▶ **GIVEN REQUEST**: Copy all of the material below word for word, keeping every line as it appears.
-- begin --
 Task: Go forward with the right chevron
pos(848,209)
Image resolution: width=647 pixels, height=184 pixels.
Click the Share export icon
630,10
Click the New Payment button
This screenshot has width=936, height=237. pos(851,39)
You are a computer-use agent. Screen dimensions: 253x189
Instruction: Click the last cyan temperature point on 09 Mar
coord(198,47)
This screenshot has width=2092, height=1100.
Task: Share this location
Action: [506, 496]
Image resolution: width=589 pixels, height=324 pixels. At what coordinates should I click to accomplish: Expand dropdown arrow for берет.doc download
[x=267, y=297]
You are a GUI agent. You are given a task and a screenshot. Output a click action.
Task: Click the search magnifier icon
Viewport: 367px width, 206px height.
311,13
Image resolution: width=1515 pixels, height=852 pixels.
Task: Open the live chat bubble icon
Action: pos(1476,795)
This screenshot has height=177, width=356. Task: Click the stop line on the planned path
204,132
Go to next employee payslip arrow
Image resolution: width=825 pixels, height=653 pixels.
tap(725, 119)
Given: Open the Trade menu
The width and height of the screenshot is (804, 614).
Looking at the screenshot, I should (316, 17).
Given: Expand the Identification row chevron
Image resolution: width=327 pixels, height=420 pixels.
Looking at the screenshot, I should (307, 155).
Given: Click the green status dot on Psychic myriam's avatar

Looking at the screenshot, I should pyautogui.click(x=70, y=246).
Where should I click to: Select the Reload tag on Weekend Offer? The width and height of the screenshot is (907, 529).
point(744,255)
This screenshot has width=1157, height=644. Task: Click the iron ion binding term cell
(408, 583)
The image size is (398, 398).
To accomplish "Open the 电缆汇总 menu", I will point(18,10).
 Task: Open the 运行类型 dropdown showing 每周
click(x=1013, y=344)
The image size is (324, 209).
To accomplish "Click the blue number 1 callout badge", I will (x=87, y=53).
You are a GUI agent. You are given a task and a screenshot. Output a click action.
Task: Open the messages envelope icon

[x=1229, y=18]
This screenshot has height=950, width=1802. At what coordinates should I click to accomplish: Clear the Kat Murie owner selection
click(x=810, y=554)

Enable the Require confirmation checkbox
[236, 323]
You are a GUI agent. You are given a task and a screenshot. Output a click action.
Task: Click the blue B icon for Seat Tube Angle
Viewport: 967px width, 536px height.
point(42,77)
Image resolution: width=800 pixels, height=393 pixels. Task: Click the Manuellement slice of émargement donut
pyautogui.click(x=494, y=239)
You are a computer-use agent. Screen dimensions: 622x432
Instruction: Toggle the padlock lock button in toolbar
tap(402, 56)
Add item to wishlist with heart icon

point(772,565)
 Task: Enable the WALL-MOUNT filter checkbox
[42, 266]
-- end --
▶ **THE OUTPUT**:
 Task: Go forward with the right chevron
pos(848,209)
Image resolution: width=647 pixels, height=184 pixels.
Click the Share export icon
630,10
Click the New Payment button
This screenshot has width=936, height=237. pos(851,39)
You are a computer-use agent. Screen dimensions: 253x189
Instruction: Click the last cyan temperature point on 09 Mar
coord(198,47)
This screenshot has width=2092, height=1100.
Task: Share this location
Action: [506, 496]
Image resolution: width=589 pixels, height=324 pixels. At what coordinates should I click to accomplish: Expand dropdown arrow for берет.doc download
[x=267, y=297]
You are a GUI agent. You are given a task and a screenshot. Output a click action.
Task: Click the search magnifier icon
Viewport: 367px width, 206px height.
311,13
Image resolution: width=1515 pixels, height=852 pixels.
Task: Open the live chat bubble icon
Action: pos(1476,795)
This screenshot has height=177, width=356. Task: Click the stop line on the planned path
204,132
Go to next employee payslip arrow
Image resolution: width=825 pixels, height=653 pixels.
tap(725, 119)
Given: Open the Trade menu
The width and height of the screenshot is (804, 614).
Looking at the screenshot, I should (316, 17).
Given: Expand the Identification row chevron
Image resolution: width=327 pixels, height=420 pixels.
Looking at the screenshot, I should (307, 155).
Given: Click the green status dot on Psychic myriam's avatar

Looking at the screenshot, I should pyautogui.click(x=70, y=246).
Where should I click to: Select the Reload tag on Weekend Offer? The width and height of the screenshot is (907, 529).
point(744,255)
This screenshot has width=1157, height=644. Task: Click the iron ion binding term cell
(408, 583)
The image size is (398, 398).
To accomplish "Open the 电缆汇总 menu", I will point(18,10).
 Task: Open the 运行类型 dropdown showing 每周
click(x=1013, y=344)
The image size is (324, 209).
To accomplish "Click the blue number 1 callout badge", I will (x=87, y=53).
You are a GUI agent. You are given a task and a screenshot. Output a click action.
Task: Open the messages envelope icon

[x=1229, y=18]
This screenshot has height=950, width=1802. At what coordinates should I click to accomplish: Clear the Kat Murie owner selection
click(x=810, y=554)

Enable the Require confirmation checkbox
[236, 323]
You are a GUI agent. You are given a task and a screenshot. Output a click action.
Task: Click the blue B icon for Seat Tube Angle
Viewport: 967px width, 536px height.
point(42,77)
Image resolution: width=800 pixels, height=393 pixels. Task: Click the Manuellement slice of émargement donut
pyautogui.click(x=494, y=239)
You are a computer-use agent. Screen dimensions: 622x432
Instruction: Toggle the padlock lock button in toolbar
tap(402, 56)
Add item to wishlist with heart icon

point(772,565)
 Task: Enable the WALL-MOUNT filter checkbox
[42, 266]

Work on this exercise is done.